Word for word, copy the entire listing below, but do not carry over any pictures.

((

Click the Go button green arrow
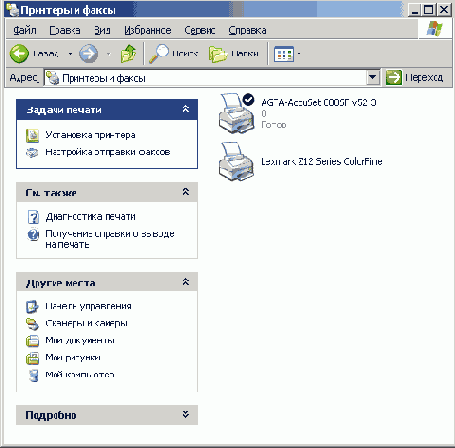455x448 pixels. 394,78
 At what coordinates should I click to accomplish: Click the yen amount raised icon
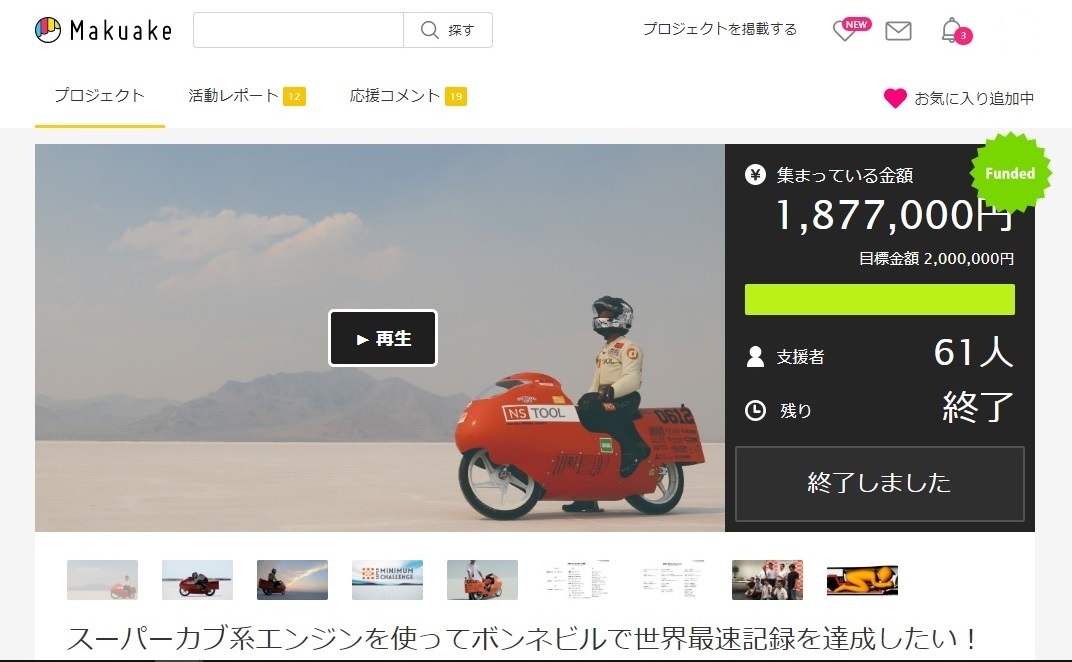click(x=756, y=175)
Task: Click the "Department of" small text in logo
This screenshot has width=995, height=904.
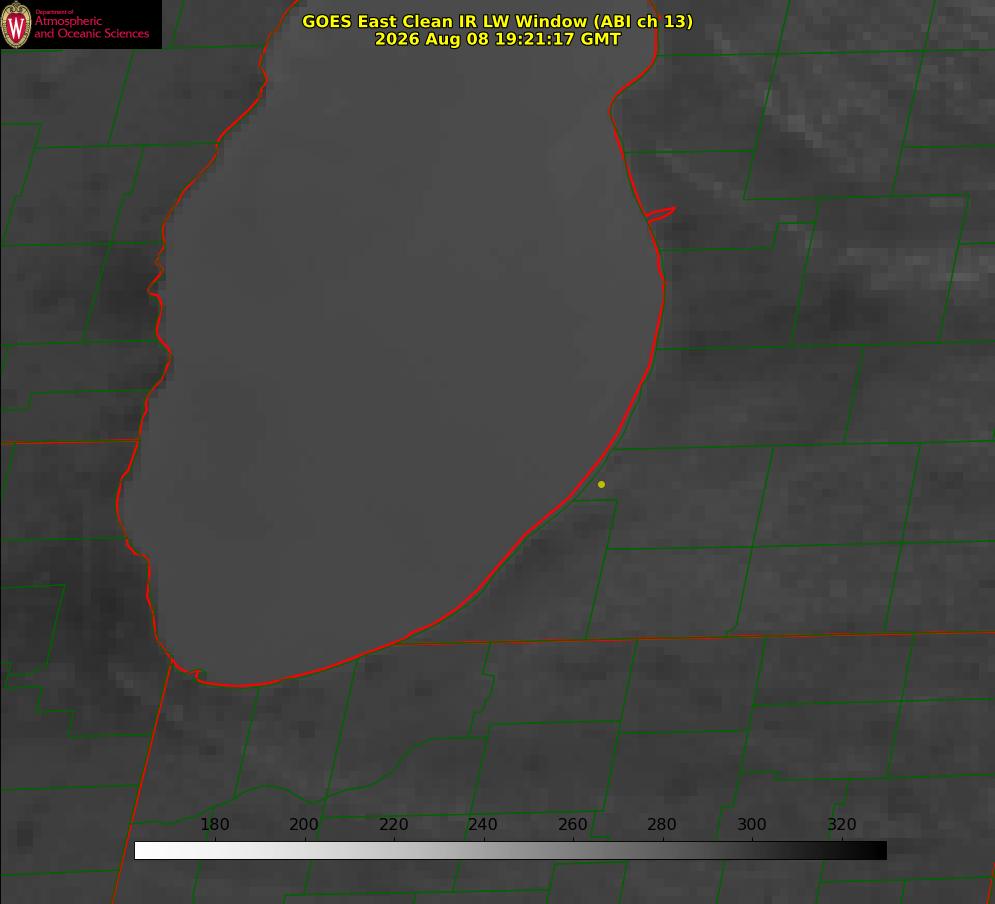Action: (x=54, y=12)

))

RESULT
Click the Go button green arrow
455x448 pixels. 394,78
 At what coordinates should I click to accomplish: Click the yen amount raised icon
click(x=756, y=175)
Task: Click the "Department of" small text in logo
This screenshot has width=995, height=904.
Action: (x=54, y=12)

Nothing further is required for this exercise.